Coastal Fog is a really new poem … new as in, drafted last week, new as in, normally you wouldn’t see it until at least a month from now. (My editing process for new poems is deliberate — not precious or obsessive, but not speedy.) I may decide tomorrow that it isn’t finished yet; but it spoke in its own voice so clearly, so soon, and its voice chimed so well with the first poem, that I decided to let you hear how it sounds today.

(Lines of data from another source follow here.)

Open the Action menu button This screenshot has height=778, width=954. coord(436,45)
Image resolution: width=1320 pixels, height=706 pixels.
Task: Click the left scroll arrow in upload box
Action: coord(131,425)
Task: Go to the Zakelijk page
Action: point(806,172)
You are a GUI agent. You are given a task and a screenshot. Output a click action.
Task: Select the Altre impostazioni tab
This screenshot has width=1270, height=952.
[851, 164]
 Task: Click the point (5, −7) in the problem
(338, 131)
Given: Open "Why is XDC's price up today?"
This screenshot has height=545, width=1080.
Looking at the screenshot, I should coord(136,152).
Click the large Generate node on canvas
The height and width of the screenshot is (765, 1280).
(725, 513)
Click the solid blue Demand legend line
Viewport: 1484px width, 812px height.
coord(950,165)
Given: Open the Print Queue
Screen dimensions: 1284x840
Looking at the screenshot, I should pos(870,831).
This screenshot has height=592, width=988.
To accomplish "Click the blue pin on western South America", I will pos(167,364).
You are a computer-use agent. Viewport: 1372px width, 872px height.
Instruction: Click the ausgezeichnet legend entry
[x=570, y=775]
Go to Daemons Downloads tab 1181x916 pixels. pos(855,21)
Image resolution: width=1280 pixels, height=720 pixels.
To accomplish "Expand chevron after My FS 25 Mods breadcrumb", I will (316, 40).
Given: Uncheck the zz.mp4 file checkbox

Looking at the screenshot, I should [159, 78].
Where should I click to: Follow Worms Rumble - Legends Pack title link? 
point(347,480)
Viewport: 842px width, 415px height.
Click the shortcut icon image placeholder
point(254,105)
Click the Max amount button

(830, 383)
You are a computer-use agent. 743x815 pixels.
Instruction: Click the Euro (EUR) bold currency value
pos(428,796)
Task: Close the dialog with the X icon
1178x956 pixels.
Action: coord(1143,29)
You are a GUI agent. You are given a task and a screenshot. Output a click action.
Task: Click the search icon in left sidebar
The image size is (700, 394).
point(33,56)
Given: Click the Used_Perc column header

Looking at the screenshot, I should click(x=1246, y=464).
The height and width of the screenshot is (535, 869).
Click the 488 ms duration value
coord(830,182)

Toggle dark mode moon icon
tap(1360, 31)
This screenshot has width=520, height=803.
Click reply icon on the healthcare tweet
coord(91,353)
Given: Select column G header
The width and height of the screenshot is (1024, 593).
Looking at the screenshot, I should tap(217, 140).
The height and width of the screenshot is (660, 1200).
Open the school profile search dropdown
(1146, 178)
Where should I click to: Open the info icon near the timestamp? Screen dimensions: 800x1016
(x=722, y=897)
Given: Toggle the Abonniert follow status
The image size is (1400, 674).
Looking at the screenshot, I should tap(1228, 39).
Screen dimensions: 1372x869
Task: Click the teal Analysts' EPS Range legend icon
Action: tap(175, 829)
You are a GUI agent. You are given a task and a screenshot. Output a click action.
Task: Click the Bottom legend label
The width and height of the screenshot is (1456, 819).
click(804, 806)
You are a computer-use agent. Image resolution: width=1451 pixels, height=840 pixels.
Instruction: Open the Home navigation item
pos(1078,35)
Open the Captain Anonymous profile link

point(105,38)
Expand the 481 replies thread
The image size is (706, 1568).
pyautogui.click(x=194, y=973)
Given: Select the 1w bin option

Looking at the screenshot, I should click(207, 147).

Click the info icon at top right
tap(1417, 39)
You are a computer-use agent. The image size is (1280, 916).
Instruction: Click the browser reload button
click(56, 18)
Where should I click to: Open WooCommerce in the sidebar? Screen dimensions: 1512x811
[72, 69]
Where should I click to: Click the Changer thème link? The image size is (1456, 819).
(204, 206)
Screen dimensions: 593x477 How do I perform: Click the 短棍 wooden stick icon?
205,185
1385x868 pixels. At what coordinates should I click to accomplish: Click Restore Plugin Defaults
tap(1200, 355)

In my first Substack post, back in April 2023, I listed things my poems have in common, and one of them was “a weather report of some kind” … sometimes just a word or two, sometimes more. “I write poems from my body,” I declared then, “and my body lives on the earth, under the sky; so I write about what the sky is up to, and how the earth receives it. Not only that — but that, nearly always.” That, especially, at the end of summer, when the fogs are bringing me the smell of rain.


I love that for "questing inland", pow! After existing in a dry place for a long time, the smell of rain is such a relief and joy. thanks Elizabeth
These are lovely. Ah the fog of summer. We’ve had a lot of it this summer!